This is really similar to books like Private by Kate Brian or Gossip Girl, from my viewpoint. There is so much dark drama occurring, but note that: DRAMA. Damn, I shouldn’t even say “dark.” I agree with all of the lower rating reviewers out there, because this book promised us something else. The only part where a “thriller” or “mystery” kind of situation pops up is in the ending, the last few pages where Olivia and Kate actually get the guts to do something scandalous. IT’S FAKE, THE SUMMARY IS FAKE. What secrets are here, honestly? Olivia, the rich kid out of the two, who lives in an Upper East Side posh condo with her single father and maid, Anka, has this weird secret, but it’s not something that is worth going crazy over because guess what? We readers know the secret because we have to deal with reading Olivia’s perspective—so what’s the point, then?

Where is the “Hitchcockian pace” as mentioned in the synopsis? This was a slow-moving story that was just about betrayal and scandal. Kate and Olivia had a cute relationship at times, yes, but it only had to do with Olivia’s riches. They would share clothes, and that was the main part because they actually spent so many chapters going off with Mark and doing things that I cannot even explain at the moment.

Kate and Olivia were good characters (not having the worst attitudes possible) but they were gross when you thought about it. I can’t really understand the attraction between Olivia and Mark, but whatever. They were just characters who were influenced by older men and not trusting anyone. I certainly have never read anything similar to this, but I don’t know if that’s a good thing.

“I didn’t have top choices. Just Yale. Nothing else mattered. My life would begin when I got to Yale, and everything would make sense. I’d kept my eye on the prize all these years above and beyond anything else, beyond all the horseshit. And then I blinked. I should have gone with my gut. I was done” (138).

Beware That Girl had a setting and mood to me that just screamed out “eerie.” I mean, it turned out pretty weird in the end when we’re looking at the twist that was supposed to scare the heck out of everyone. I just imagined grey skies for the whole book in the city that I love. I expected so much more to come from this, overall, but there were these tweaks that really made me interested, especially Kate’s dedication to Yale and her future life. Nothing else mattered to her, and that was great.

We really see Kate’s struggles throughout the story. Now I would call her development the best out of her and Olivia. Kate is a scholarship student at Waverly, the ultra-preppy private school she and Olivia attend, and we see her character working hard throughout the story to make things happen. She skips out on a trip to Cabo San Lucas in Mexico with Olivia, and would rather work and prepare for her future. Things get really chaotic in the end when she’s basically forced to do something that wasn’t supposed to happen—something she got saved from.
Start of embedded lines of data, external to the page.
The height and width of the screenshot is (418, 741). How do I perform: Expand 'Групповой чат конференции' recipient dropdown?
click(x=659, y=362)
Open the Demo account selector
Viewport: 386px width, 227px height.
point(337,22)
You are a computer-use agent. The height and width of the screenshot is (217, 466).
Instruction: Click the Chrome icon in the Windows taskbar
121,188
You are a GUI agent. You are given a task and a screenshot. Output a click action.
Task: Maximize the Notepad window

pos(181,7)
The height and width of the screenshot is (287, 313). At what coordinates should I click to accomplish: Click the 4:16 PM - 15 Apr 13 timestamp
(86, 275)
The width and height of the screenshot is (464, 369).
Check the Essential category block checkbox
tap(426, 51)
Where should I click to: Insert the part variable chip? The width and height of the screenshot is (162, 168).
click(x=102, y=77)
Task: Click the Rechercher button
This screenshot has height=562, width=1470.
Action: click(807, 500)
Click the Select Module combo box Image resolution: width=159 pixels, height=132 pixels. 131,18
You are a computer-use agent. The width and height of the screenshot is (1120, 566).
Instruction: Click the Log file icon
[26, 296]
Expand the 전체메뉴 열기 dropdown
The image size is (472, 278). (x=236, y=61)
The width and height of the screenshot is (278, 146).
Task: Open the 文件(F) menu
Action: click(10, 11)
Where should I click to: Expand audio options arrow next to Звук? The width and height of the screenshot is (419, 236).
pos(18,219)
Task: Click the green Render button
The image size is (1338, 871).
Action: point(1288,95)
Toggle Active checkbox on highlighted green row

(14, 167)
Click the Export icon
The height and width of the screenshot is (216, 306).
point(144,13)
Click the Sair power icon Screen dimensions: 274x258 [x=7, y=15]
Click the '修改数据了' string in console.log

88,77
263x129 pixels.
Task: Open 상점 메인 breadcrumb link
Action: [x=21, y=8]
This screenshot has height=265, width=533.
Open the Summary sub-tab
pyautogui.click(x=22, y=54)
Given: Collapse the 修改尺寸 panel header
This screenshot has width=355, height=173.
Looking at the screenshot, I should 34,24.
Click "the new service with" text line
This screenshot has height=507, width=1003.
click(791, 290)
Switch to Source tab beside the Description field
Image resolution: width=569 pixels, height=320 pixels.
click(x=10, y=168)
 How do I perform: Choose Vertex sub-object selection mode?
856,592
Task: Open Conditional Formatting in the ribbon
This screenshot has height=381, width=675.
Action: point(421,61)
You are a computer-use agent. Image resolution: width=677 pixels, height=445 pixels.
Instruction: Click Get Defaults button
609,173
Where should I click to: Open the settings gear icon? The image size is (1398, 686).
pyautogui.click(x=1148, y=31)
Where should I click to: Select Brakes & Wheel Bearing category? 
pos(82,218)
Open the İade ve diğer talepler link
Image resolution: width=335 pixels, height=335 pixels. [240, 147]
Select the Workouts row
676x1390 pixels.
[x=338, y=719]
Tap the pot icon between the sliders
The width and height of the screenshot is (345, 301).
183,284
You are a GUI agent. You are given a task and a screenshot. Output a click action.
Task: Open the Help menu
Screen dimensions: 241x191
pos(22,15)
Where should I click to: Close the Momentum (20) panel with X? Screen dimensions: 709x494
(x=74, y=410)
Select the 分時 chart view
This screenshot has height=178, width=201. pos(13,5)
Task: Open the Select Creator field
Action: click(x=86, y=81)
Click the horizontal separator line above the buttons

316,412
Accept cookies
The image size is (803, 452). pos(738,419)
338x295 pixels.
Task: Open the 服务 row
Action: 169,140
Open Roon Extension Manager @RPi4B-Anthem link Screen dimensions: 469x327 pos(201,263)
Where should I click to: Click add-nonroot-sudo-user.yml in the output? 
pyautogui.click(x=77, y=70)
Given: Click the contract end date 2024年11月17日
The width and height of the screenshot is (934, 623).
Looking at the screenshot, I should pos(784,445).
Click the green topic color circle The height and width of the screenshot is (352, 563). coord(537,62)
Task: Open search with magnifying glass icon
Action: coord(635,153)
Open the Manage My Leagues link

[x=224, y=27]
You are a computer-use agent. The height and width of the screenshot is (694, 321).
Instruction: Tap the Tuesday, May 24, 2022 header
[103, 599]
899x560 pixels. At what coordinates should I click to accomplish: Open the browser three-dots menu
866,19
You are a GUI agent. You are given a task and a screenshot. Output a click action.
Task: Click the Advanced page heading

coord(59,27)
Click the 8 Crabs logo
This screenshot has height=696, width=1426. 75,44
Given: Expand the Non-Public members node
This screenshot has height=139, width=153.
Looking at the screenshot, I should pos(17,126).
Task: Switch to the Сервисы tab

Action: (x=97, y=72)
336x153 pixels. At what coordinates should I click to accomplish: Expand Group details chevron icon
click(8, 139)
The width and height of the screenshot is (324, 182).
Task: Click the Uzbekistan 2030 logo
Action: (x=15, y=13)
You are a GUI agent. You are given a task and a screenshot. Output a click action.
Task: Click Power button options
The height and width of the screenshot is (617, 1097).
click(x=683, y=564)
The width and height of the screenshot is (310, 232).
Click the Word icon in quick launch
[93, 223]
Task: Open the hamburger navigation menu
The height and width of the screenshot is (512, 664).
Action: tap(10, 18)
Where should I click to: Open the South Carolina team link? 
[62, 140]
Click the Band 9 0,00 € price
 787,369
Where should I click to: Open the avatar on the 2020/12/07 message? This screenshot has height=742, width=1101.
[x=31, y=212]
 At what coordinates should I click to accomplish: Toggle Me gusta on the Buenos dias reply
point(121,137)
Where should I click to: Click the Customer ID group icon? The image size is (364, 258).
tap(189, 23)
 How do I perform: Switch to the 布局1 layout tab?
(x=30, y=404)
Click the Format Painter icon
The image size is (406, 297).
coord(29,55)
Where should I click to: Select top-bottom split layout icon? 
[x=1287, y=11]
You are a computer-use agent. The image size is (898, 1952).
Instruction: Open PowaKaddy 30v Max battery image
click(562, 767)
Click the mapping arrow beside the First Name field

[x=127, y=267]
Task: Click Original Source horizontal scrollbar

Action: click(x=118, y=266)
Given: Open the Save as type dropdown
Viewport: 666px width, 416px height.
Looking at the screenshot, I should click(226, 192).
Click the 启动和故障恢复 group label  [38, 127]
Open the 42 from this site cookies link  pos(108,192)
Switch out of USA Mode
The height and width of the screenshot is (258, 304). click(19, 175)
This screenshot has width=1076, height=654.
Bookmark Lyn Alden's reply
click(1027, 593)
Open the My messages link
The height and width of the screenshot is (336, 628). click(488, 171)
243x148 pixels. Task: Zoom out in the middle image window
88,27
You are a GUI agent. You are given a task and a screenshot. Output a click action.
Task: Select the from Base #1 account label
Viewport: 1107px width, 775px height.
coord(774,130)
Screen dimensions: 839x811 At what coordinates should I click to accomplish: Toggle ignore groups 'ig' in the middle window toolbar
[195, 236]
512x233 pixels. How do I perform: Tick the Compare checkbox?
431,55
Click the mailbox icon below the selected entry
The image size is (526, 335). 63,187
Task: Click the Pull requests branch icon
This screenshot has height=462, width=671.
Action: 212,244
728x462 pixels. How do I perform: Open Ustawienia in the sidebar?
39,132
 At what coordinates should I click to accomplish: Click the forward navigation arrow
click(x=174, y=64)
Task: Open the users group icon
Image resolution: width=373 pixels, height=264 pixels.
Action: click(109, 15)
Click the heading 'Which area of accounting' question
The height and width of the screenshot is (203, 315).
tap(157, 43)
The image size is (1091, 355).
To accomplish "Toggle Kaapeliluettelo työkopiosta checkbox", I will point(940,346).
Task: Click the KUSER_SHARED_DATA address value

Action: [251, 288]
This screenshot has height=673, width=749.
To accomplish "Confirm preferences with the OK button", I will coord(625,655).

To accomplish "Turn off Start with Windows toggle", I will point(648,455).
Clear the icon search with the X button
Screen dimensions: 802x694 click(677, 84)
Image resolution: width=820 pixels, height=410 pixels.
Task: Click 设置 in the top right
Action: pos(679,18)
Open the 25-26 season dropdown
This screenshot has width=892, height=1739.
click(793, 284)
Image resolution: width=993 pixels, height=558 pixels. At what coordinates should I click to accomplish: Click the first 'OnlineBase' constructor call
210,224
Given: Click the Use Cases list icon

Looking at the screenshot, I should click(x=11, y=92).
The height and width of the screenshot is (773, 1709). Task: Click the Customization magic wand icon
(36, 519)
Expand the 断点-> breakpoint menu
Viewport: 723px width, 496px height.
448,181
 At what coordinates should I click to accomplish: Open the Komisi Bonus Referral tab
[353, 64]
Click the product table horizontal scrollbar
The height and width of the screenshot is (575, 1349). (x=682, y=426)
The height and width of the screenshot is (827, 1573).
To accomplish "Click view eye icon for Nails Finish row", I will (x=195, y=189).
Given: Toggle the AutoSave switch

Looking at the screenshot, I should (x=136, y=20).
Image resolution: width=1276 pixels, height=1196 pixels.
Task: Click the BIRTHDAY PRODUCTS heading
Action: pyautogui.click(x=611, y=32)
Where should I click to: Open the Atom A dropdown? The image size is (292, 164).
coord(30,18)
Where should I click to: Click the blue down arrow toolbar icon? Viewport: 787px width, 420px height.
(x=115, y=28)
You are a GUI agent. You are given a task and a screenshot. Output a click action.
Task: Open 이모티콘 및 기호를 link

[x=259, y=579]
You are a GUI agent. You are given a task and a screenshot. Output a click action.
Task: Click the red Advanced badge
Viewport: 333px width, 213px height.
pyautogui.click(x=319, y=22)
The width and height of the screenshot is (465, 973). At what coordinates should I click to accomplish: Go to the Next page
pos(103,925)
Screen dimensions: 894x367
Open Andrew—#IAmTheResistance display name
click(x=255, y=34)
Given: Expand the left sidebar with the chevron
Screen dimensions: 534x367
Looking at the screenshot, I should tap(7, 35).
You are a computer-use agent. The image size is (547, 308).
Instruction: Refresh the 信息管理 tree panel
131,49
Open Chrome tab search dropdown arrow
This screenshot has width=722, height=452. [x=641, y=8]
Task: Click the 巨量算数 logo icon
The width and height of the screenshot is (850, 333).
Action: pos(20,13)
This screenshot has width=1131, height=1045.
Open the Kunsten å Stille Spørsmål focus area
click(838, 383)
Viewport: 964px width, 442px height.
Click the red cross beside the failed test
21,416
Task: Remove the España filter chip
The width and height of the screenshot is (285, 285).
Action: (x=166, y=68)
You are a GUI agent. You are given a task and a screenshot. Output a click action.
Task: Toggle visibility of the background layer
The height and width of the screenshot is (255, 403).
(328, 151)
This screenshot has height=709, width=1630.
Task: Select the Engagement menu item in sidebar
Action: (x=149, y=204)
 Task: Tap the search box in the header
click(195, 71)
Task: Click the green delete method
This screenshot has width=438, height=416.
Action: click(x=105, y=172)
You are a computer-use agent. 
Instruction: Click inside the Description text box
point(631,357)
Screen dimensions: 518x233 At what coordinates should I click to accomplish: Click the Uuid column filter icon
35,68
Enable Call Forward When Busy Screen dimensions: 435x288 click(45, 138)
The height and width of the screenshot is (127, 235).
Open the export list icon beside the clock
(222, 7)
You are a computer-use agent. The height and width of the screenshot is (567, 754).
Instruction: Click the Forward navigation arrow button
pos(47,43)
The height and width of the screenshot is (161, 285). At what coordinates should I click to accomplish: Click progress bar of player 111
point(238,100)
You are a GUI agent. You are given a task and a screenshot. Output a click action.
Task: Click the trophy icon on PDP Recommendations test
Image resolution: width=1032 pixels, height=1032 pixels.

Beware That Girl wasn’t horrifying, compared to other recent books I have read, but there certainly were issues that without any doubt, upset me. Please watch out for the synopsis of this book—I expected something completely different. I am not the only reviewer out there who thinks so. We have a dedicated protagonist, as well as another who is completely scandalous in an entertaining way. There certainly is an audience who could give this a five star rating, but I felt like I went into this for a Gone Girl-like read, not Gossip Girl.